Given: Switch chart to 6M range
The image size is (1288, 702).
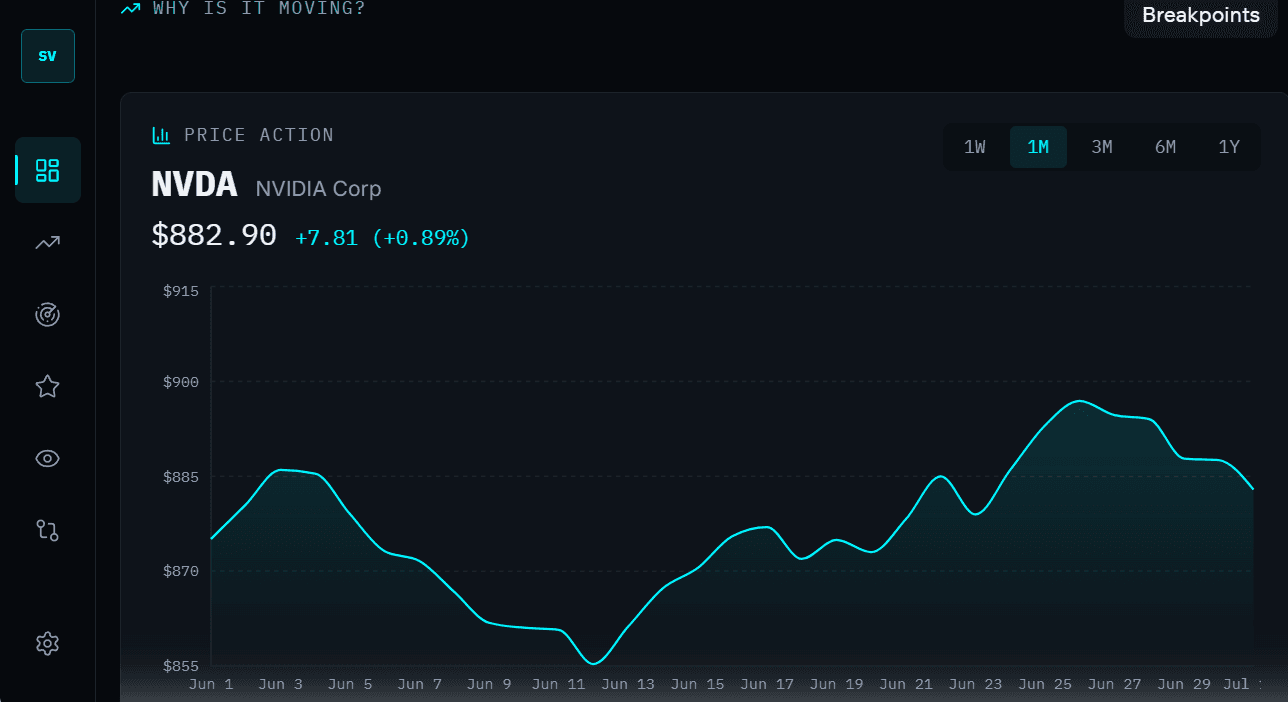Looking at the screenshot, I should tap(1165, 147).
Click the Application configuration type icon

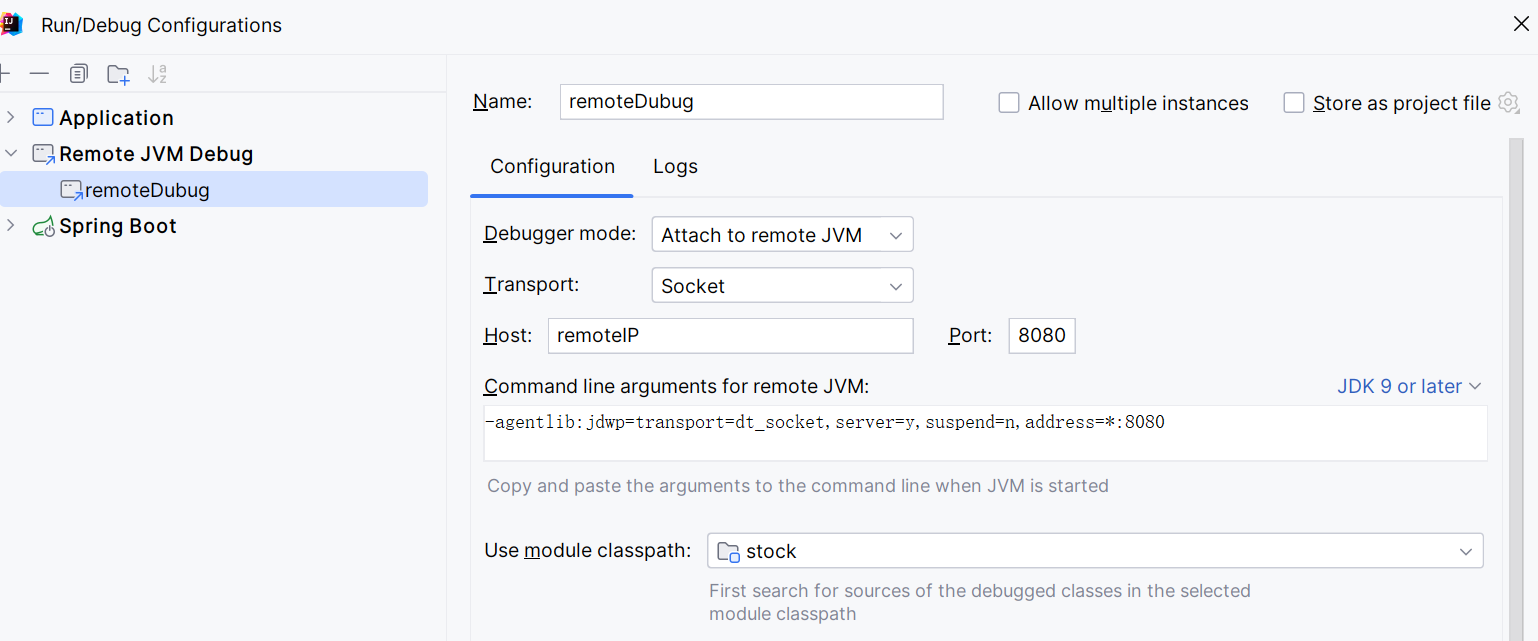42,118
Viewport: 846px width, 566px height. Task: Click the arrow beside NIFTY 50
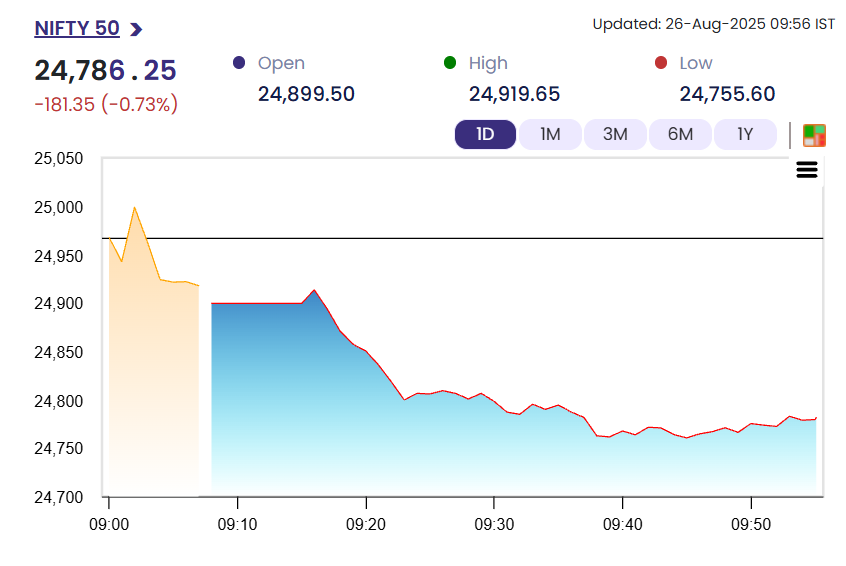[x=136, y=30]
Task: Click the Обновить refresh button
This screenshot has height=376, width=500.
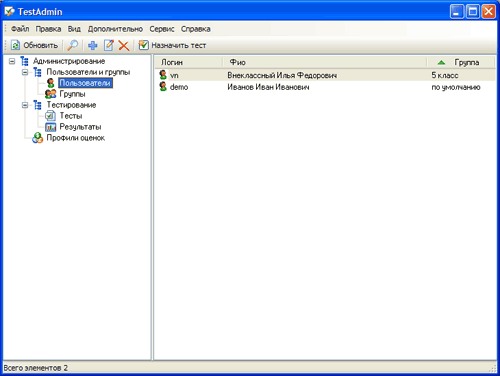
————————
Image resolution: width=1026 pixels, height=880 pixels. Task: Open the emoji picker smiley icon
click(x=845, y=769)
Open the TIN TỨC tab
————————
(WHAT THE EXERCISE ASKS)
Above are records with pictures. Reproduce exactly only the lines from the line with "Click the Application configuration type icon" through the line with "This screenshot has height=376, width=500.", both ends included, and leave the pictures out.

(ANSWER SPACE)
Click the Application configuration type icon

42,118
Viewport: 846px width, 566px height. Task: Click the arrow beside NIFTY 50
[x=136, y=30]
Task: Click the Обновить refresh button
This screenshot has height=376, width=500.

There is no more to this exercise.